Gotrade News - Indonesia's Statistics Agency (BPS) reported a March 2026 trade surplus of USD 3.32 billion, extending a 71-month streak of monthly surpluses since May 2020. The headline looks healthy, yet the import side is moving faster than exports.
For the first quarter of 2026, the cumulative surplus stood at USD 5.55 billion based on BPS data. The mix beneath that number reveals how much Southeast Asia's largest economy still leans on Chinese supply chains.
Key Takeaways
- Indonesia's Q1 2026 imports rose 10.05% YoY to USD 61.30 billion, while exports edged up only 0.34%.
- China supplied 41.56% of non-oil imports, pushing Indonesia's bilateral deficit with Beijing to USD 5.52 billion.
- Plastic imports reached USD 2.55 billion in Q1, with 34.79% sourced from China amid global price pressure.
Q1 2026 exports totaled USD 66.85 billion, growing just 0.34% year-over-year. BPS noted the processing industry was the bright spot with a 3.96% expansion.
Imports told a different story, climbing 10.05% YoY to USD 61.30 billion over the same period. Non-oil imports alone surged 12.16% to USD 52.97 billion, according to BPS Deputy Ateng Hartono.
Capital goods led the rise with a sharp 24.02% jump to USD 12.98 billion. The pickup signals stronger domestic investment activity at the start of the year.
The oil and gas segment continued to drag, posting a USD 5.08 billion deficit in Q1. That offset the USD 10.63 billion non-oil surplus and tempered the overall trade gain.
China Cements Its Position as Top Supplier
China remained Indonesia's largest import partner with USD 22.02 billion in Q1 2026 shipments. That share equals 41.56% of all non-oil imports flowing into the archipelago.
Together with Australia and Japan, the trio accounted for 52.97% of Indonesia's non-oil imports. The concentration highlights how dependent local manufacturing has become on Asia-Pacific suppliers.
The top categories from China were mechanical machinery (23.18%), electrical machinery (22.20%), and vehicles plus parts (5.49%). These are the inputs Indonesian factories need to keep producing finished goods for domestic and export markets.
As a result, Indonesia's bilateral trade deficit with China widened to USD 5.52 billion in Q1 2026. That is up from a USD 5.23 billion gap recorded in the January-February window.
Plastic Imports Highlight Raw Material Reliance
Plastic and plastic products stood out as a watch-item commodity. The category drew USD 2.55 billion (about IDR 44.11 trillion) of imports during Q1 2026.
Volume reached 1.65 million tons, growing 7.42% YoY according to BPS figures. March alone saw a 14.96% monthly drop to USD 338.1 million in plastic import value.

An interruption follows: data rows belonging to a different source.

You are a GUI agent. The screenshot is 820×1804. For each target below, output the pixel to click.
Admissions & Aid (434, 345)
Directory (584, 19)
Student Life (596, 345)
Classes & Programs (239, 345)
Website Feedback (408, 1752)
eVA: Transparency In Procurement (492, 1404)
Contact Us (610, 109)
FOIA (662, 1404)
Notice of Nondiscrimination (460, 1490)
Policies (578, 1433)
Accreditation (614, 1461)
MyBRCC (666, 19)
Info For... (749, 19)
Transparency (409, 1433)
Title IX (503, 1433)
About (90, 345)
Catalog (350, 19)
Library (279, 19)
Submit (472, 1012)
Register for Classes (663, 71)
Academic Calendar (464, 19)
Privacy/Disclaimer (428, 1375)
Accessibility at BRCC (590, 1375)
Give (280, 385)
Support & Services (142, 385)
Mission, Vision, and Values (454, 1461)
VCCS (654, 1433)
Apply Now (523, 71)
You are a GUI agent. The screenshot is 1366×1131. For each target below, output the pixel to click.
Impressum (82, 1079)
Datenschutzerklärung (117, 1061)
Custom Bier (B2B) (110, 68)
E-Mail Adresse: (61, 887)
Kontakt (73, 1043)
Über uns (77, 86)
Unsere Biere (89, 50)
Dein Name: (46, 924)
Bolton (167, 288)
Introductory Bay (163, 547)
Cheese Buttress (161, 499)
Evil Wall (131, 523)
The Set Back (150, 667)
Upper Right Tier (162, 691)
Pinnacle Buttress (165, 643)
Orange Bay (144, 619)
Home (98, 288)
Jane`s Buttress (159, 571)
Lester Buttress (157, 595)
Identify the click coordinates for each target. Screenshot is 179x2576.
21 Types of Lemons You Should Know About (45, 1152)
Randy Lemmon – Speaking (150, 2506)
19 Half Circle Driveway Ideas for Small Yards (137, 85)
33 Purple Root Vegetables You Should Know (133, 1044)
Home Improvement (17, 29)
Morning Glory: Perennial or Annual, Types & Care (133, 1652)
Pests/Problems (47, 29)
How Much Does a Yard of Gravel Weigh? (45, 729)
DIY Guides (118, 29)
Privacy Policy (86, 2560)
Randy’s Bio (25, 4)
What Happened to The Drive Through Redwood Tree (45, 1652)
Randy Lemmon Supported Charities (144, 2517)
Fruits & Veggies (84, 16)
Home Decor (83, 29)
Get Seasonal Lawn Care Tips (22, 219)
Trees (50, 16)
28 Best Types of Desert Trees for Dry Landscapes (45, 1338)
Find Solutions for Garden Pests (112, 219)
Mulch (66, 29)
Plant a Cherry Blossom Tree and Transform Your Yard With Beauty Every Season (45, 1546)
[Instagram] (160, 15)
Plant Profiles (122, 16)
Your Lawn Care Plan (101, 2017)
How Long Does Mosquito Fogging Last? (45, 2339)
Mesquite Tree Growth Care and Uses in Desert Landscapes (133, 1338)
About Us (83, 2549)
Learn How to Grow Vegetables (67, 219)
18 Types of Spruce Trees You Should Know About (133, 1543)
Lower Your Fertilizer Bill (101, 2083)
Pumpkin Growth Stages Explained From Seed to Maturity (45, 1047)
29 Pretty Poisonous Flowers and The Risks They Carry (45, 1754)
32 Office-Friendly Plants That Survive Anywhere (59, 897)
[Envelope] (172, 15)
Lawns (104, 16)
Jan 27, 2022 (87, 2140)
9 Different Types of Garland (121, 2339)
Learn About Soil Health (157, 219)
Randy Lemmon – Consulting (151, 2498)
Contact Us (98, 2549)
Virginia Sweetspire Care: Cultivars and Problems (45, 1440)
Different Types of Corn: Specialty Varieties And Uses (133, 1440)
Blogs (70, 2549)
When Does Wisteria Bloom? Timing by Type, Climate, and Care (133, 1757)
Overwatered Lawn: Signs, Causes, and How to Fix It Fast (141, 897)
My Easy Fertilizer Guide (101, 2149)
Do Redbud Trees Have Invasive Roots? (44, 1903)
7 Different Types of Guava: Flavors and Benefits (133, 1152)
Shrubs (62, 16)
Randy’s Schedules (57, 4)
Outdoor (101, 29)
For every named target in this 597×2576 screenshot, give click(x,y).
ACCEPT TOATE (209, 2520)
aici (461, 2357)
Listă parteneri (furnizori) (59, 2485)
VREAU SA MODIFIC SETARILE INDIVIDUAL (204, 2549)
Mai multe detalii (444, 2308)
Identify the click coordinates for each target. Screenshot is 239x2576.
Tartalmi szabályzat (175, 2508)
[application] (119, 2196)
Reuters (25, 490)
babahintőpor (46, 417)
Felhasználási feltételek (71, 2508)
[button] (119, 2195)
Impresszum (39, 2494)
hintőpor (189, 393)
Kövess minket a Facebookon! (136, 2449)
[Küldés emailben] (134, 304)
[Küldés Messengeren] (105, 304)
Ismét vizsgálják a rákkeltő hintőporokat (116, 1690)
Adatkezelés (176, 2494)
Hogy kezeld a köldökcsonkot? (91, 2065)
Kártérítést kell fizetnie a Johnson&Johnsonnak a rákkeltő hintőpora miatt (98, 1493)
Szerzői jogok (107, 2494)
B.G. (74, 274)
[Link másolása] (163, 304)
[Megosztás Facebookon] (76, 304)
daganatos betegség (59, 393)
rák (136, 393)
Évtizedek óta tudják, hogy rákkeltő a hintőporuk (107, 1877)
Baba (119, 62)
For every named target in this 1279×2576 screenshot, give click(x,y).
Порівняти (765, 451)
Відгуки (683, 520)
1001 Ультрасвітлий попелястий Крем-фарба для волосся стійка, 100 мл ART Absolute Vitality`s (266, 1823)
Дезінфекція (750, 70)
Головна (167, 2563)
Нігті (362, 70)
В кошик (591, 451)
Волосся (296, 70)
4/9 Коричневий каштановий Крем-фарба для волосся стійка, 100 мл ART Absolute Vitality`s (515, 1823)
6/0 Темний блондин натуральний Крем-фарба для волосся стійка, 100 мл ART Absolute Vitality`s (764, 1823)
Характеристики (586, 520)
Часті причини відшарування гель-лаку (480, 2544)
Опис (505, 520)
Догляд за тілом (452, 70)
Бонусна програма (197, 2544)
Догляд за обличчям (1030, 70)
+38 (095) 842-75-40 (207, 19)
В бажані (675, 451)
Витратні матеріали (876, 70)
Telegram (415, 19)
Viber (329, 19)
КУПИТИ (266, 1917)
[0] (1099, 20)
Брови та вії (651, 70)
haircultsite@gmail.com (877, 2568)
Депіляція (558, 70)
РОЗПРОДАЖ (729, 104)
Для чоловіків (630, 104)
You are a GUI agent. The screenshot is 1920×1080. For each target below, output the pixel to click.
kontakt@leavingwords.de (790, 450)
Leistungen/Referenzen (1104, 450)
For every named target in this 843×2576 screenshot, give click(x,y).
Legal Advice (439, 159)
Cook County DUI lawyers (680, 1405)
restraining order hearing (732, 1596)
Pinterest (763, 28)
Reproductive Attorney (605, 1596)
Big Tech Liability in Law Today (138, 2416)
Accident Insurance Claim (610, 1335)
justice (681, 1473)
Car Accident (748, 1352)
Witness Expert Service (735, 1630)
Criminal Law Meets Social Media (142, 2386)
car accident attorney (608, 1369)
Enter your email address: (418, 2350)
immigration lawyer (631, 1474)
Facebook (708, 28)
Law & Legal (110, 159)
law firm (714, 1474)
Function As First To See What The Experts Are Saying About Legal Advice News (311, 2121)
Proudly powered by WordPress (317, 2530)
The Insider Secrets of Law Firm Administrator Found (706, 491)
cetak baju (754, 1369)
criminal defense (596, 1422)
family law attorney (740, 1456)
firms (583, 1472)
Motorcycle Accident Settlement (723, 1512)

China supplied 34.79% of Indonesia's plastic needs, ahead of Singapore at 12.35% and Thailand at 11.65%. Geopolitical tension in the Middle East has lifted global plastic prices, adding cost pressure for downstream buyers.
For investors tracking Asian trade flows, the data points to ongoing input-cost sensitivity for Indonesian manufacturers, packagers, and automakers. Currency moves and commodity prices will continue to shape margin outcomes for these sectors.